# Mot de passe exchange incorrect  bloque l'utilisation



## tinouvo (3 Avril 2014)

Bonjour,

Hier mon compte hotmail a été piraté, j'ai donc changé mon mot de passe et depuis quand j'allume l'iPad, qu'elle que soit l'application sur laquelle je vais,j 'ai une fenêtre qui s'ouvre me disant que mon mot de passe exchange hotmail est incorrect et qu'il faut que je le ressaisisse. Sauf que j'ai beau tout essayer, il ne prend rien et je ne peux plus du tout utiliser la tablette, cette fenêtre s'affiche en permanence. 

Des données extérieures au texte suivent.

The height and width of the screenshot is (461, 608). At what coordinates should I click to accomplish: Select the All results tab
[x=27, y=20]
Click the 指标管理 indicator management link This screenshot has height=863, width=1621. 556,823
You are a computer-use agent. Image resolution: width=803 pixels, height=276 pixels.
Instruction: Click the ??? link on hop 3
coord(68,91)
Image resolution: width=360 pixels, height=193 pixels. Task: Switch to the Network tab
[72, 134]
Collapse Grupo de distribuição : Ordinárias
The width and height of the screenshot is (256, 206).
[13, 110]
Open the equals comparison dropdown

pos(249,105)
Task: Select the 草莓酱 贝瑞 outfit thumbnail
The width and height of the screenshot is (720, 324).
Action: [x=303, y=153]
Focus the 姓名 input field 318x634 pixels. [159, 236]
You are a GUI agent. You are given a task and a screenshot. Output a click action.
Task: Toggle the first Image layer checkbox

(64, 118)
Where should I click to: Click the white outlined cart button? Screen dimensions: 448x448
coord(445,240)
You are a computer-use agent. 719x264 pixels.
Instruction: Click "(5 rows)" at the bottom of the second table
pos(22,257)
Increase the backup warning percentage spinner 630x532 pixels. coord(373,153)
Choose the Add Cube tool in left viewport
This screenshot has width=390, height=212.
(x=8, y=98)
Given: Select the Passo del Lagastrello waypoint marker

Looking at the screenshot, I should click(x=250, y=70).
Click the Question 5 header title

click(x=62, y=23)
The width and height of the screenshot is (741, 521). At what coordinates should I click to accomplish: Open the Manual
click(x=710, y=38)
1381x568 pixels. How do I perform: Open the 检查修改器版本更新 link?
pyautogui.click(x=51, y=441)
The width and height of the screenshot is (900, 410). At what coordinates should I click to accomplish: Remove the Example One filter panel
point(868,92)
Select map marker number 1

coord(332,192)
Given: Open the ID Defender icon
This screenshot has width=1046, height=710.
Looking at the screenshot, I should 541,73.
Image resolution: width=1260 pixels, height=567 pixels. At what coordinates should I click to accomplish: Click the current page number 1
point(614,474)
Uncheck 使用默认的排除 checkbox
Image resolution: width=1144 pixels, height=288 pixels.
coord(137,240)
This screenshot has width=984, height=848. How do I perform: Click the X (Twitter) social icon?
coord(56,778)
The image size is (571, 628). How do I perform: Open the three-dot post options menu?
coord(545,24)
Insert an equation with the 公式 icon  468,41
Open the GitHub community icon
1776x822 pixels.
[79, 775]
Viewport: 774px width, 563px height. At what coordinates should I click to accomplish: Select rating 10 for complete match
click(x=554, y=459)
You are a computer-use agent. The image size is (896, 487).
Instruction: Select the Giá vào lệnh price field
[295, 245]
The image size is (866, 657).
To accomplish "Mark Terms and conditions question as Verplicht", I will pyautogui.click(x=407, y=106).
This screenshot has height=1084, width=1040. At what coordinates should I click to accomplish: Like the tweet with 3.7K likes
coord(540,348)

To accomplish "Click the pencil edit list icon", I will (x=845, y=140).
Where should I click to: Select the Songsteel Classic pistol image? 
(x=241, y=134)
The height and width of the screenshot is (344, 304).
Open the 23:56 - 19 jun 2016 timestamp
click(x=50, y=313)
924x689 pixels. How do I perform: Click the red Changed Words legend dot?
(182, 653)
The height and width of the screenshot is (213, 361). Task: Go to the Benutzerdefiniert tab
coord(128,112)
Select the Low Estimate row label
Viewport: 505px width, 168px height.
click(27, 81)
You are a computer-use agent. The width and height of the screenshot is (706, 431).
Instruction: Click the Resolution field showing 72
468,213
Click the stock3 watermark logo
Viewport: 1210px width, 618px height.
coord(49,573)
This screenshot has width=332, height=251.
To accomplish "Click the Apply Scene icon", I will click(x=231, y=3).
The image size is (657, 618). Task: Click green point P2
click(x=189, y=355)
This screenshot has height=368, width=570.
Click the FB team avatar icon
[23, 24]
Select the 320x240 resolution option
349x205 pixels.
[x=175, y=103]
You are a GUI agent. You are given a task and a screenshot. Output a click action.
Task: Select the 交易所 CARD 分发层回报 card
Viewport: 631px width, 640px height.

Help quelqu'un sait comment me sortir de là ?

Merci


----------



## Lemell. (3 Avril 2014)

Ah.. cette personne, en quelque sorte, t'a _bloquer_ ton compte.
Pour pouvoir ouvrir tes applications sans qu'un message n'apparaît, je pense que sa serait bon de te recréer un compte apple, et de synchroniser ton I/pod/phone/pad etc..


----------



## tinouvo (3 Avril 2014)

Ce que je ne comprends pas c'est ce que vient faire mon compte hotmail avec le fonctionnement de l'iPad. Ça n'a rien à voir avec mon compte Apple à priori.


----------